En tant que structure artisanale, le COVID m’a énormément mise en danger et je me suis demandé : « comment moi, je pourrais continuer mon métier; de quelle façon ? » Les comportements d’achat, les problématiques de télétravail ou d’achat en ligne m’ont interpelée ; Je me suis également rendu compte que la clientèle la plus friande de Made In France est souvent étrangère… Tous ces questionnements m’ont amenée à me demander comment je pouvais me restructurer pour pérenniser mon entreprise. 

Comment doit-on changer notre business model, notre  distribution pour atteindre une clientèle qui est déjà là, qui consomme, mais qui a complètement changé ses modes de consommation. 

Le vêtement est devenu un accessoire, et il y a un espèce de dichotomie entre l’envie de consommer de la mode de marque, du made in France et le pouvoir d’achat que l’on veut bien y attribuer.. Le luxe ou certaines marques Premium n’ont pas ce problème par exemple, mais des maisons intermédiaires historiques se sont vues bousculer et parfois tomber en ne réalisant pas suffisamment tôt la bascule, ou en étant trop optimistes au sortir du Covid. Entre décisions d’investissement stratégiques risquées, d’attentisme ou de freins sur le digital notamment, nombre d’entre elles ont fait faillite ou subissent des redressement.

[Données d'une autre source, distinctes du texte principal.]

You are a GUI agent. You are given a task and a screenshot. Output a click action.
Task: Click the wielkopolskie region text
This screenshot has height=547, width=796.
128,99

Un autre problème, est l’offre complètement délirante, la surproduction qui engendre une surconsommation… Je me suis interrogée sur la pertinence d’une ligne balnéaire en série ; ne doit-on pas réfléchir à ce que l’on produit et comment en vient-on à la consommation responsable ? A-t-on besoin de produire autant ? Les gens sont-ils autant en demande et a-t-on besoin d’avoir autant de stock ? Et dans le même temps, comment peut-on faire pour produire localement ?

J’espère qu’une production relocalisée en France renforcera l’Industrie Textile. Cela prendra du temps, mais je pense que le COVID aura eu cet aspect positif sur l’industrie de la mode : repositionner un peu les cartes pour tout le monde.

Je pense que si la production se relocalise en France, l’industrie textile va se renforcer. Ça va mettre un peu de temps, mais je pense que le COVID aura eu cet aspect positif sur l’industrie de la mode : repositionner un peu les cartes pour tout le monde.

– Fatimata SY, Alumni MOD’SPE (Promo 1996)

Cette année, MOD’SPE fête ses 30 ans. Quels sont vos vœux d’anniversaire pour l’école ?

Étant une ancienne étudiante, je vois vraiment l’évolution de MOD’SPE. Je la trouve très positive. L’école s’est ouverte à de nouvelles formations de plus en plus spécifiques et professionnalisantes avec l’Alternance.